The impact of the past dozen days of Iranian attacks is being felt far beyond drone strikes and falling missile debris, as families and children, in particular, have seen their sleep cycles and routines decimated.

Doctors in Bahrain are recommending that visualisation exercises and family members taking turns to monitor alerts as effective and practical tools to maintain a healthy sleep schedule in these times.

“Living through stressful times like war can really mess with your sleep - your mind keeps racing, and restful nights can seem like a distant dream,” American Mission Hospital clinical psychologist Dr Feba Percy Paul told GulfWeekly.

“Living with danger makes your brain super alert, like a guard dog that barks at every noise even though it may not be a threat anymore.
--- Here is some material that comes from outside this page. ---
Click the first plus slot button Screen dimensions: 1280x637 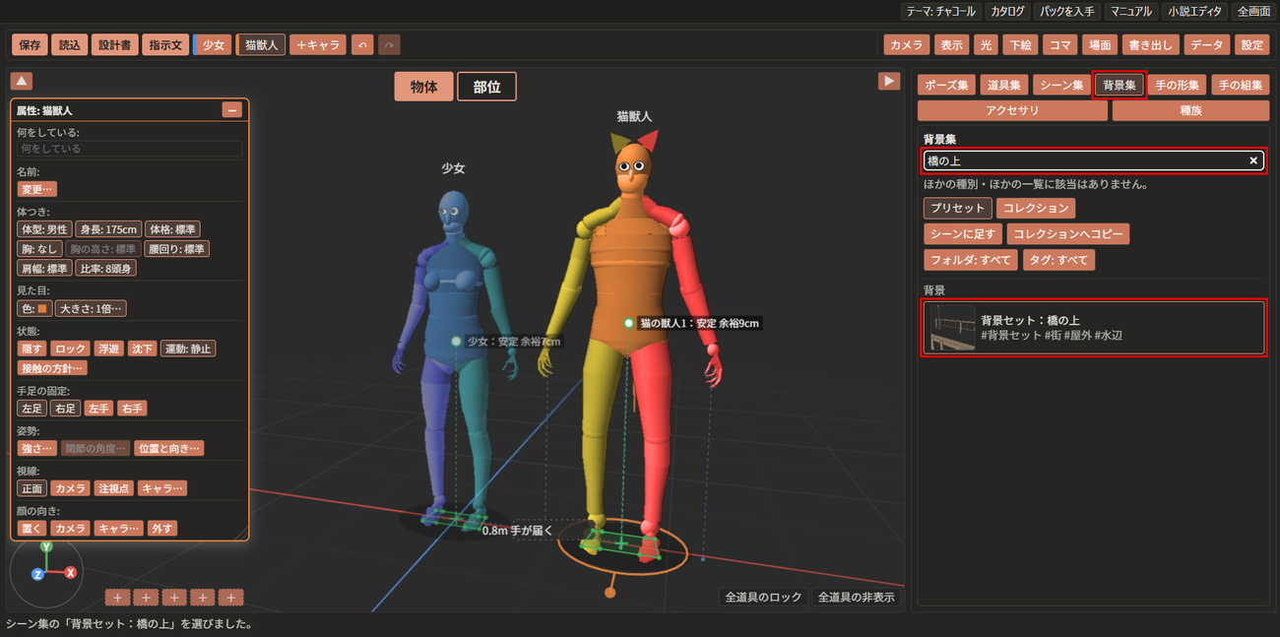[117, 597]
We call it learned helplessness.

“Even when you’re safe, your mind stays on high alert, making it hard to relax.

“It’s normal to feel this way, but it can keep you from catching those much-needed ‘Zzz’s’.
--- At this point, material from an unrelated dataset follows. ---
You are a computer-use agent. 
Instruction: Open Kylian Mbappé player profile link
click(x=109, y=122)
“Your brain is just trying to keep you safe — it’s not that easy but I believe in the power of adaptability our brain has, it has the power to reset and restore.”

Dr Feba has seen an increase in people reporting insomnia since the conflict began, especially children and older folk.
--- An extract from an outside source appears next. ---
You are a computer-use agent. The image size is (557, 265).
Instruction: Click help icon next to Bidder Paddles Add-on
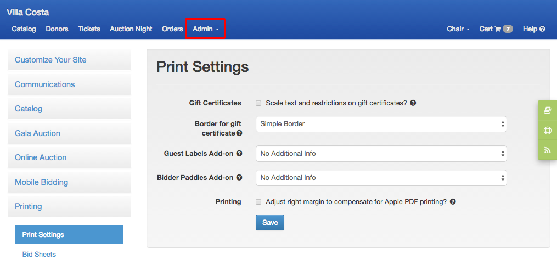[239, 178]
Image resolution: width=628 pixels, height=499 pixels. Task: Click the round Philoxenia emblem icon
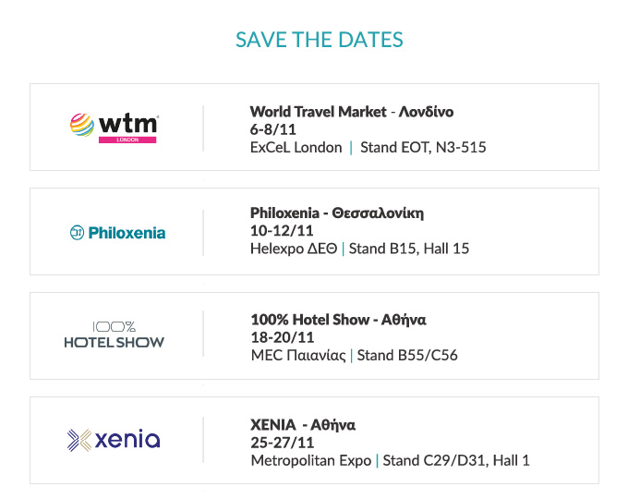(77, 233)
She highlighted bed wetting and worsening eating disorders amongst cases that she saw last week. Another impacted demographic is pregnant women.

“I was with a pregnant woman who was delivering her baby and she asked me, ‘Do you think the baby will make it safely?’ and our friends  living closer to danger zones may feel it to the extremes,” Dr Feba added.

Al Hilal Hospital neurologist Dr Roopchand PS  has also noted the hypervigilance he is seeing amongst patients, which while useful in survival, can lead to ‘increased secretion of stress related chemicals in the body which in turn can cause gastritis, elevated blood pressure and sugar, and loss of appetite’.

“Apart from insomnia, it can cause irritability, panic attacks, loss of focus and decreased productivity,” he said.

“Physically active people with insomnia also have a higher chance of developing gastrointestinal issues, poorly controlled diabetes and blood pressure problems.”

The impact he has seen has been mainly amongst younger generations and those who had to relocate, and he found it interesting that older Bahraini citizens seemed to be fairly unfazed.

Dr Feba has urged everyone to take their sleep seriously, calling it ‘the secret weapon to help you feel better and stronger’, while also urging organisations to be flexible and adapting work schedules to help employees stay rested so they continue to be productive.


Tips to protect your sleep:

  • Stick to a routine - going to bed and waking up at roughly the same time, even if your day’s plans are unpredictable.
  • Limit your news intake before bed - one person in the family can keep their phone on with alarms enabled and the rest can keep theirs on silent mode, taking turns to keep an ear out.
  • When you hear the sirens and booms, move your mind to safety and check for any harm. If none,             breathe and or try to imagine yourself on a peaceful beach - sand between your toes and no alarms ringing.
  • Breathe deeply, like you’re trying to blow out birthday candles, slowly and gently.
  • Avoid caffeine or sugary drinks before bedtime.
  • Stay connected with family or friends, even for a quick chat, but talk about things beyond the attacks. Your geopolitical insights are unlikely to end the war.
  • Speak to your doctor and if they recommend it, you can also use medication to help with sleep.